No announcement yet.


  • Filter
  • Time
  • Show
Clear All
new posts

  • Windage

    Windage -- it might not be a term you are familiar with...

    It has to do with the power an electric motor loses stirring up the air. As the armature spins it acts like a centrifugal fan, and that consumes power. The classic 'can' motor typically has openings that allow air to escape, helping to cool the motor. But pumping out that air uses up some of the motor's power.

    There is also viscous friction, as the armature poles spin past the magnets. The thin layer of air between them gets sheared, and that also costs power.

    Now if you were to ask me what percentage of an electric motors power gets eaten up by windage I'd have to shrug, 'cause frankly I don't know. What I can tell you is it depends heavily on how fast the armature is spinning. A quick internet search revealed that windage losses increase approximately as the CUBE of the RPM's.
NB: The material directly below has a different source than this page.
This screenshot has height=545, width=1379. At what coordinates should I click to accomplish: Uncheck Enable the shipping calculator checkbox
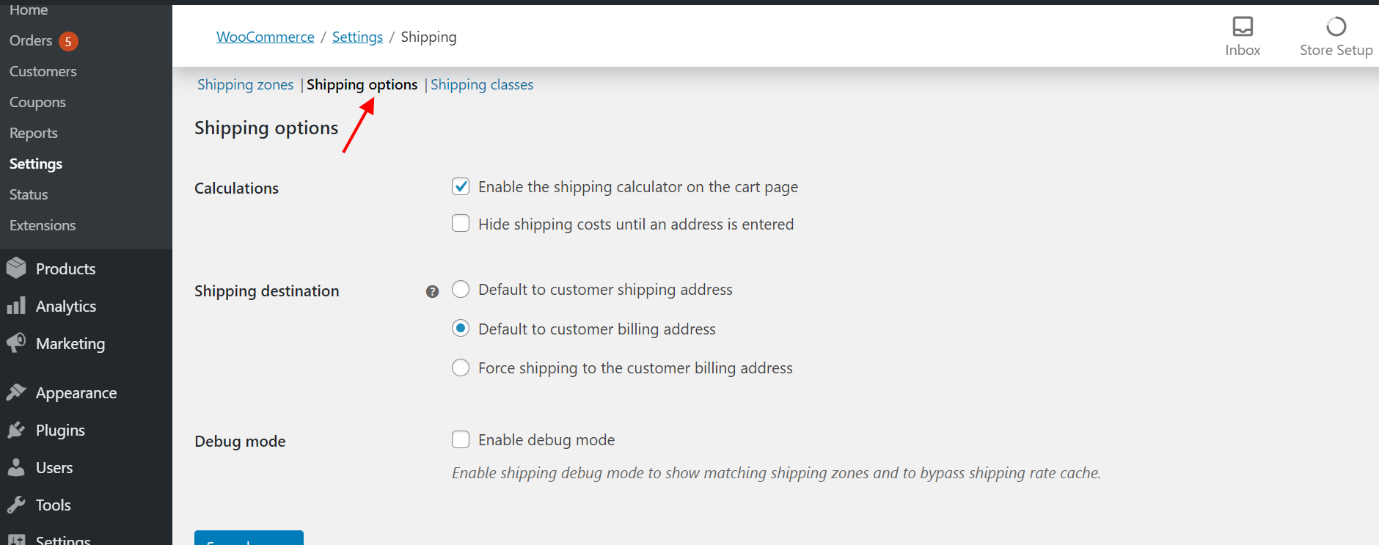click(461, 186)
Double the RPM's, eight times the loss!

    Which still doesn't tell us how big a deal windage is. Is it small enough to ignore? Well, maybe. But that may be assuming too much. The very fact it has a name means at some point engineers thought it had a meaningful impact on motor performance.

    Getting back to slotcar motors, would there be some advantage in reducing windage? Could closing off the vents in a can motor stop literally blowing power out of the motor? But would that cause the motor to overheat?
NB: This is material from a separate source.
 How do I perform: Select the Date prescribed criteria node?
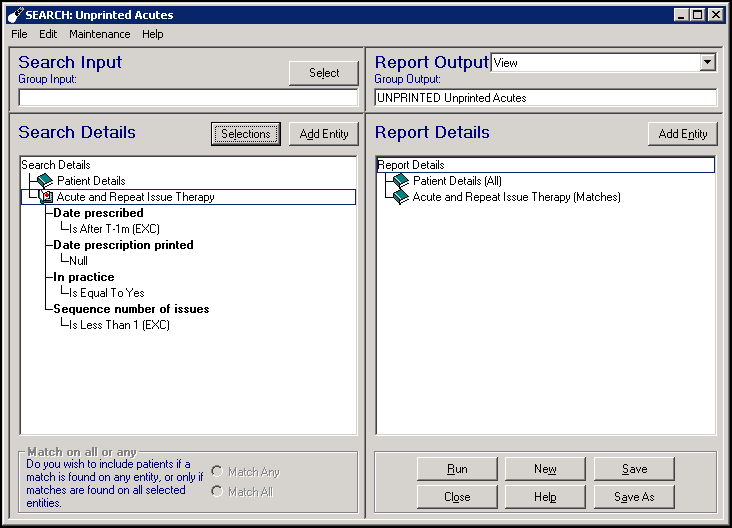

    I'd say there might be a trade-off there. There are slotcars that operate at such extreme levels that any loss of cooling would quickly result in failure. But there are also many that aren't nearly so stressed.

    I'm getting pumped to do some experiments with my 1/32nd scale slotcars. Could be interesting.
    Last edited by HO RacePro; March 5, 2022, 10:26 PM.
    Ed Bianchi
    York Pennsylvania USA

  • #2
    Interesting question. Hmmmmmm.

    At first glance? I'll venture that windage/airgap and cooling are inversely proportional and thus unassailably intertwined. As the numbers are ratcheted one way or the other from optimum performance, we begin to see issues that affect longevity. You'd be re-cycling heated air with a restricted flow, or cycling fresh ambient air in an open flow system?
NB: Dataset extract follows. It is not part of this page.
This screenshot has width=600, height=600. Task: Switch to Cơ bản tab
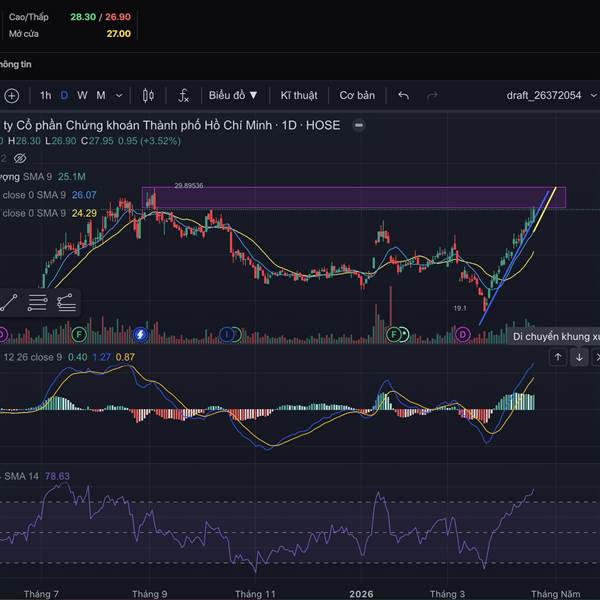(x=357, y=96)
    I paid some dues in an electric motor shop. Based on a huge sample base, I can attest to a high mortality rate, where breathing has been restricted accidentally, or by poor design. Whatever the case, the final synopsis is always a shortened service life, and frequently premature death.

    In industrial applications where real grunt is involved, we always see provision for ventilation in an electric motors. Either the shaft end or the bell sports a fan. Both ends of the casing are ventilated for through-flow. High speed DC double winds feature a large fan, and fully ventilated casings. Even the common low speed AC drives feature a primitive fan and fully ventilated casings. Certainly with low quality, and toy grade motors of the "disposable" variety, we may not see much in the way of cooling; but that hardly makes it right.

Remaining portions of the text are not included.